### To do
No pictures belong in the result; set down exactly the lines from the one containing "Click the paragraph" through the final line of the listing, and nothing more.

-- Given records follows --

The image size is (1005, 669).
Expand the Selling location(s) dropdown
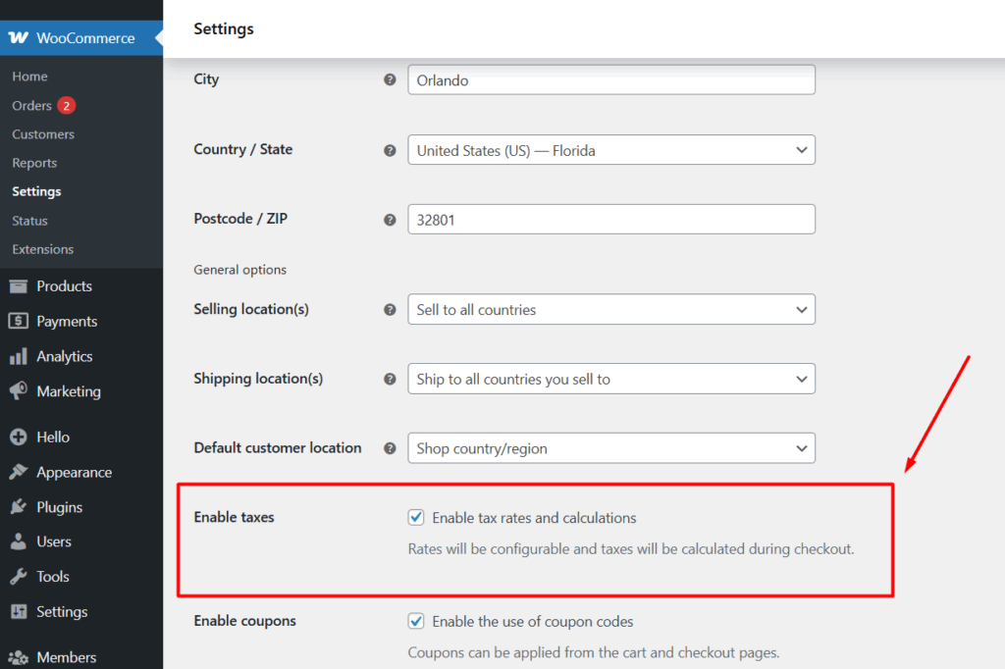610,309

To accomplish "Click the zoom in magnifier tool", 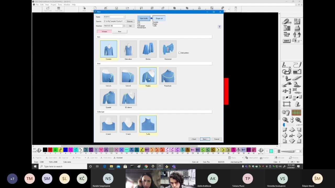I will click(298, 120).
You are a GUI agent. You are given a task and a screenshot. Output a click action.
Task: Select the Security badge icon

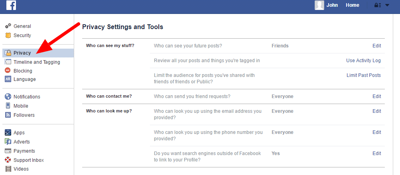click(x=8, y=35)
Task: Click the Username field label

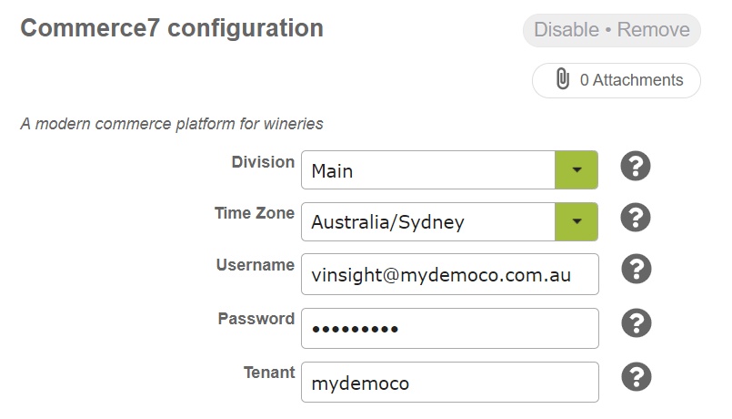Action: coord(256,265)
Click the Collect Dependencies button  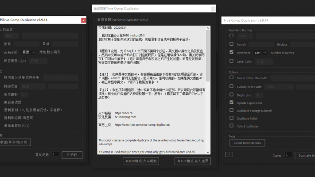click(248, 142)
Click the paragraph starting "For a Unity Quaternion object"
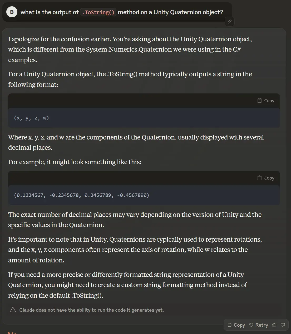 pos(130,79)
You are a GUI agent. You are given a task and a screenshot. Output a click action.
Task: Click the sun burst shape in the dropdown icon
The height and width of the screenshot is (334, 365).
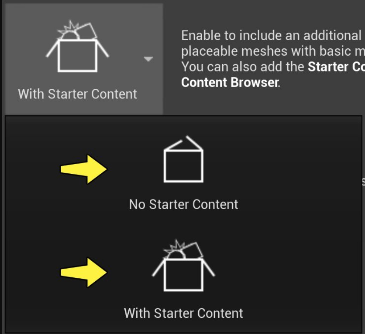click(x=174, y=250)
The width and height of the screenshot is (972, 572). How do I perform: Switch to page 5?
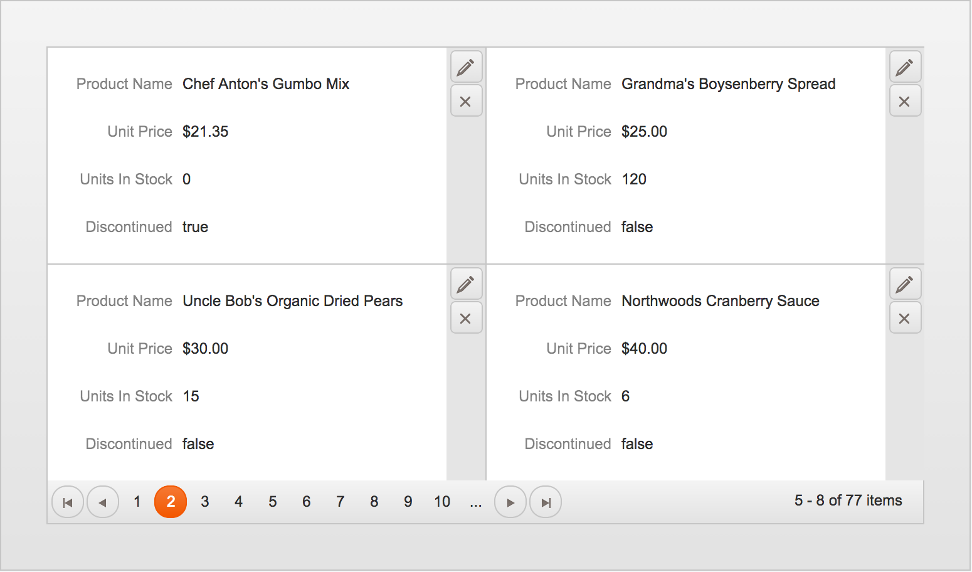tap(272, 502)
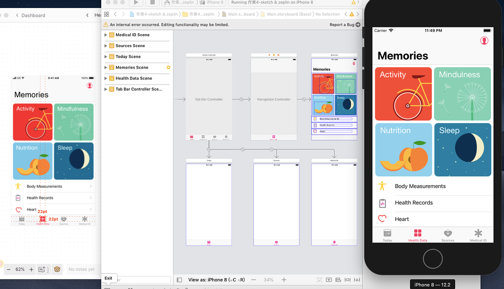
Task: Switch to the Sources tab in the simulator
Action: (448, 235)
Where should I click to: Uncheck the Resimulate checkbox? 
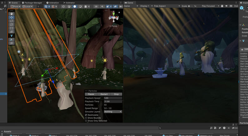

-- Given records concluded --

### Task output
Click the paragraph starting "For a Unity Quaternion object"
 pos(130,79)
You are a GUI agent. You are given a task and a screenshot. Output a click action.
Task: Click the sun burst shape in the dropdown icon
The height and width of the screenshot is (334, 365).
click(x=174, y=250)
The width and height of the screenshot is (972, 572). How do I perform: Switch to page 5?
tap(272, 502)
Task: Switch to the Sources tab in the simulator
Action: (448, 235)
Where should I click to: Uncheck the Resimulate checkbox? 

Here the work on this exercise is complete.